Often depression can feel like you are all alone in the world. That others don't understand the depth of your despair and that to try to explain what you are feeling takes too much energy for the little empathy others are able to give you. Seldom do your friends and family have the tools to to help and so they want to solve your depression by telling you what you "should do" so they can feel better. Words they think are encouraging are actually damaging, "Get over it", "Move on", and "Isn't it about time you let that go?" really do nothing to help the person who is stuck in grief at all. Pouring your unrealistic expectations on them can be the thing that actually pushes them over the edge toward suicide.

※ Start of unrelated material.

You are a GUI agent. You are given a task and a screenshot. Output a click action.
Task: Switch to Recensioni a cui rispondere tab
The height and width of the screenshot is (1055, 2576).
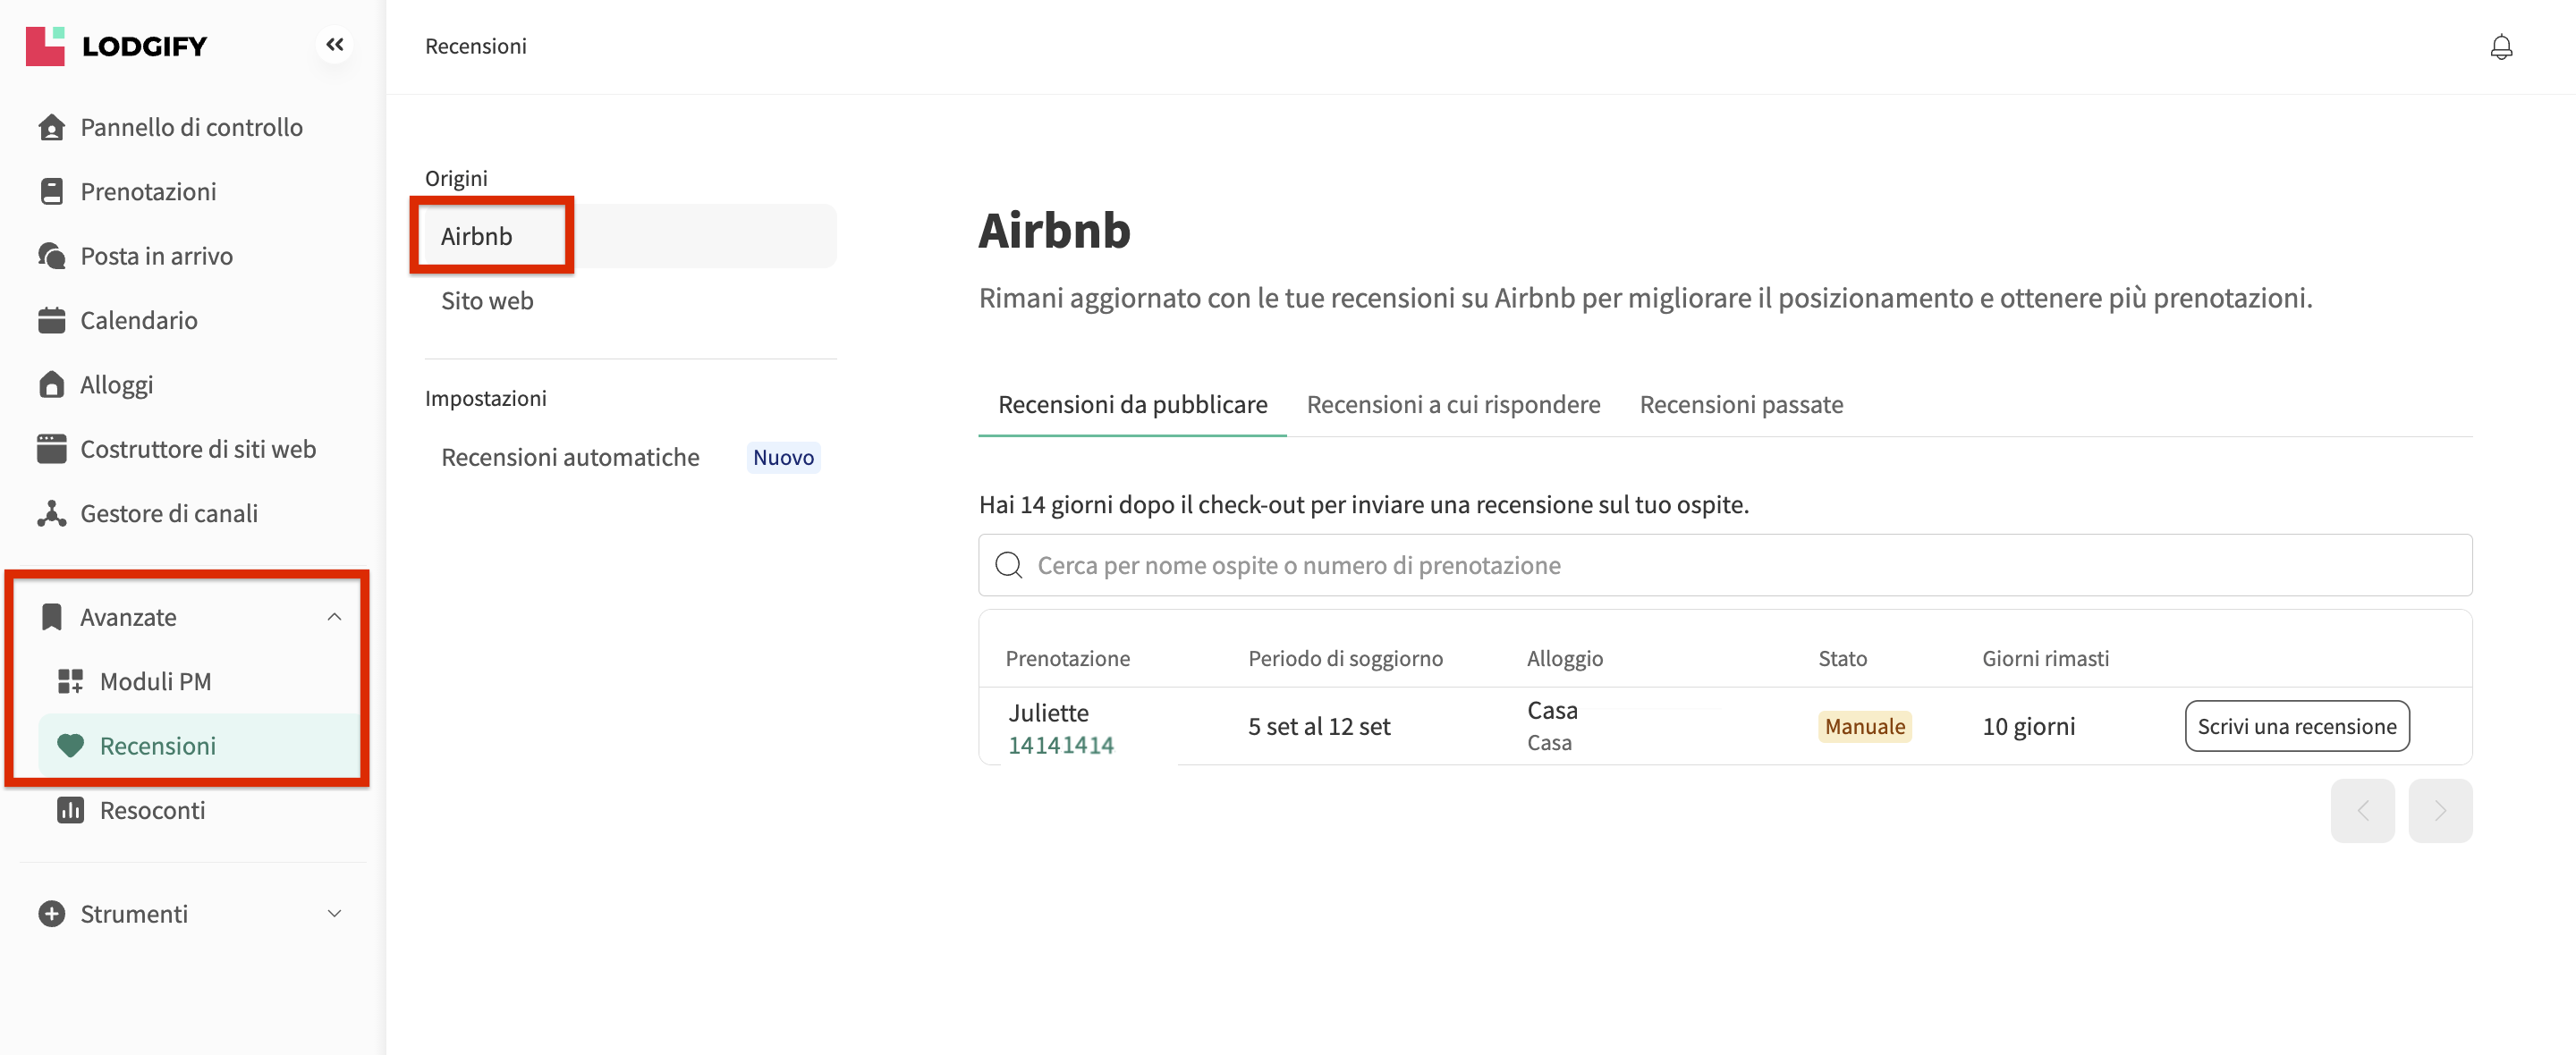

People grieve over all types of loss. You don't have to lose a loved one to Covid-19, but that certainly could have brought you to grief. It could be the loss of your job that results in similar symptoms as that of grieving a death. You could be grieving the loss of normalcy and you can grieve for the loss of your home in a fire. Grief knows no boundaries or limitations. It is felt just as deeply for yourself as it can for another. Grief is trauma and trauma needs to be addressed or it can cause physical as well as psychological consequences if left untended.
So what can you do?
Often just allowing someone to share their grief with another is helpful. Give no advise, no counsel, and no directives. If you have been depressed or had similar grief, don't share that experience until you're ASKED for it. Unsolicited advise can sound critical and condemnation is not what they need in this moment.
The best help for someone who is stuck in depression is to help them get to a therapist who specializes in grief and loss. Most therapists can help, but often therapists who don't specialize in grief will also have difficulty knowing how to help. Make some phone calls for your friend, be proactive in getting her the help. Don't just say, "You need help," give her the help she needs to take the first step to recovery. One website that advertises therapists is PsychologyToday.com You can review therapists biographies by zip code and select a few to interview before you schedule the appointment. Make sure they take your insurance, they have openings that match your availability, and ask other questions you may have specific to you or your friend's needs.
Listen without judgment. Emphasize with them and put your arm around them to help support them through this crisis. Love them unconditionally. You may be saving their life.